Truckies driven round the world

Most truck drivers in the U.K. are destroying themselves and their families by working excessive hours (‘Long hours culture takes its toll on UK drivers’ http://www.usdaw.org.uk 4.2.04).

Nearly half of drivers surveyed work 55 hours or more a week and one in four work 60 or more hours a week. Nearly three quarters said working long hours damages their families and 60 per cent said it damages their health.

The UK government will enact a Road Transport Working Time Directive in March 2005, to ensure drivers work no more than 48 hours a week, averaged over a 17-week period (with a limit of 60 hours in any one week).
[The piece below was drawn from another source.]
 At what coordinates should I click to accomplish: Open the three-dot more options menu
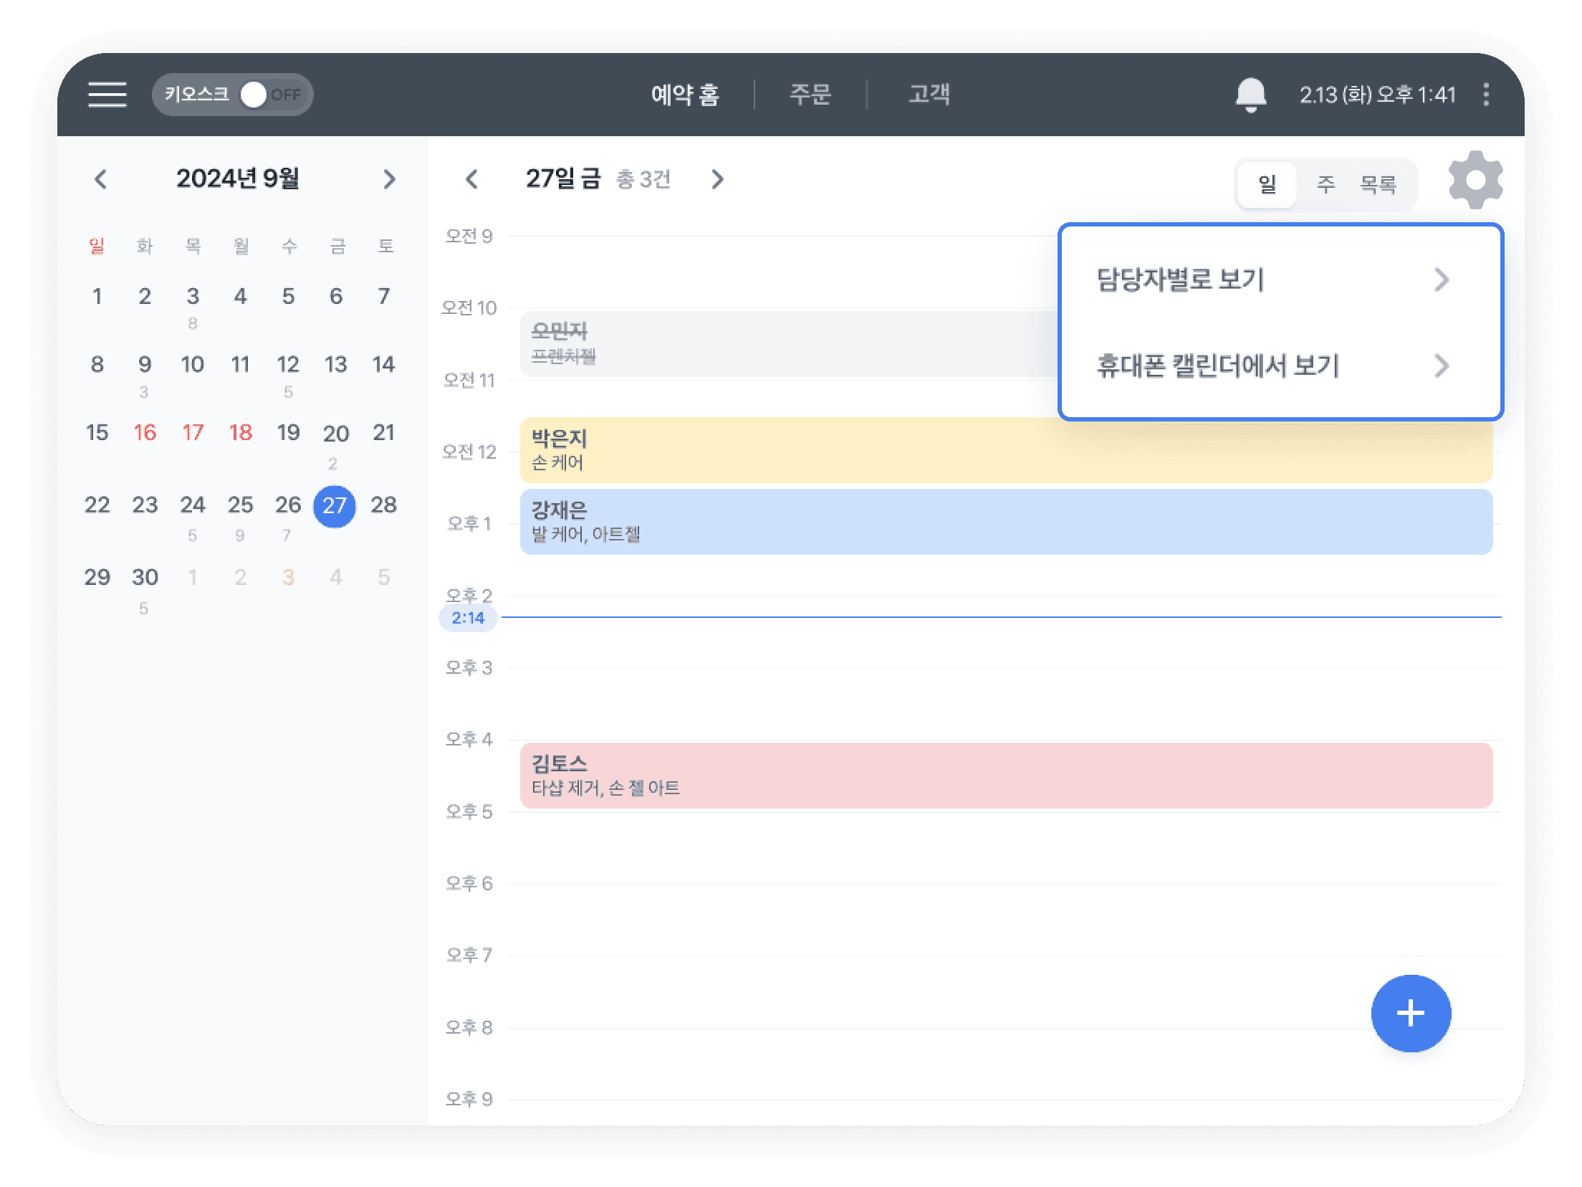coord(1485,95)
This is in line with European Union minimum standards.

Meanwhile, ‘global pressures on the timber industry are forcing log truck drivers to spend up to 100 hours a week’ at work (The Mercury 4.2.04). Tasmanian haulage contractors are creating a ‘race to the bottom’ to win tenders from huge timber felling corporations. In turn, they overwork and underpay their drivers, reducing them to insecure and casual employment. The Transport Workers Union, along with timber communities in Tasmania, is calling on contractors to give drivers ongoing work as well as proper award conditions.

The overwork of truck drivers is a problem in Australia, as it is in many countries. Highway fatalities involving overtired hard pressed drivers, in an industry driven by cost cutting and squeezed for profits, constantly threaten to boil over into direct industrial action, because federal and state governments stall on substantial reform of the industry. Typical was the threat by NSW truckies to strike before last Christmas (‘NSW truckies threaten Xmas strike over workload’ Australian Broadcasting Commission 2.11.03).

A U.S. study shows that since road transport was deregulated in 1980, truckies’ median earnings have dropped 30 per cent and work weeks average 60 or more hours. It says ‘cabs of 18 wheelers are the sweatshops of the new millennium, with some truckies working up to 95 hours a week for what amounts to little more than the minimum wage’ (Sweat-shops on Wheels — Winners and Losers in Trucking Deregulation Michael H Becker’ OUP, 2000, 224pp).

The International Transport Federation puts the changes in the transport industry down to economic globalisation, which appears in the industry as a ‘slow counter-revolution’. A small number of mega-corporations are coming to dominate the world economy and power and resources are shifting from labour and the public sector to capital and the private sector. (‘Multinationals in a Globalising Economy’ http://www.itf.org.uk/)

Global transport systems are undergoing a massive restructuring, with horizontal and vertical integration, the emergence of global giants in all modes of transport as it assumes a more important strategic position; and from outside the industry, extreme pressure for efficiency and cost savings

Workers suffer ‘flexibilisation’ in the labour market, a ‘bottom to top’ redistribution and disappearance of secure jobs and wages. Rights and regulations protecting labour are being undermined and scope for class compromise is breaking down.

The International Transport Federation calls on its affiliates to resist privatisation of transport, coordinate cross-industry wage agreements, increase international cooperation and to copy successful strategies and best practice.

In Australia, the TWU & other unions involved in transport should push Labor governments to pass laws similar to the Road Transport Working Time Directive, so road transport workers in Australia can also balance their work and family lives. This could be a precedent for a general directive to benefit all workers.

Transport workers can show solidarity with International Road Transport Day, held by the ITF every October to raise worldwide awareness of transport workers’ demands, to help successfully take on what is now a global industry around work-time-life issues.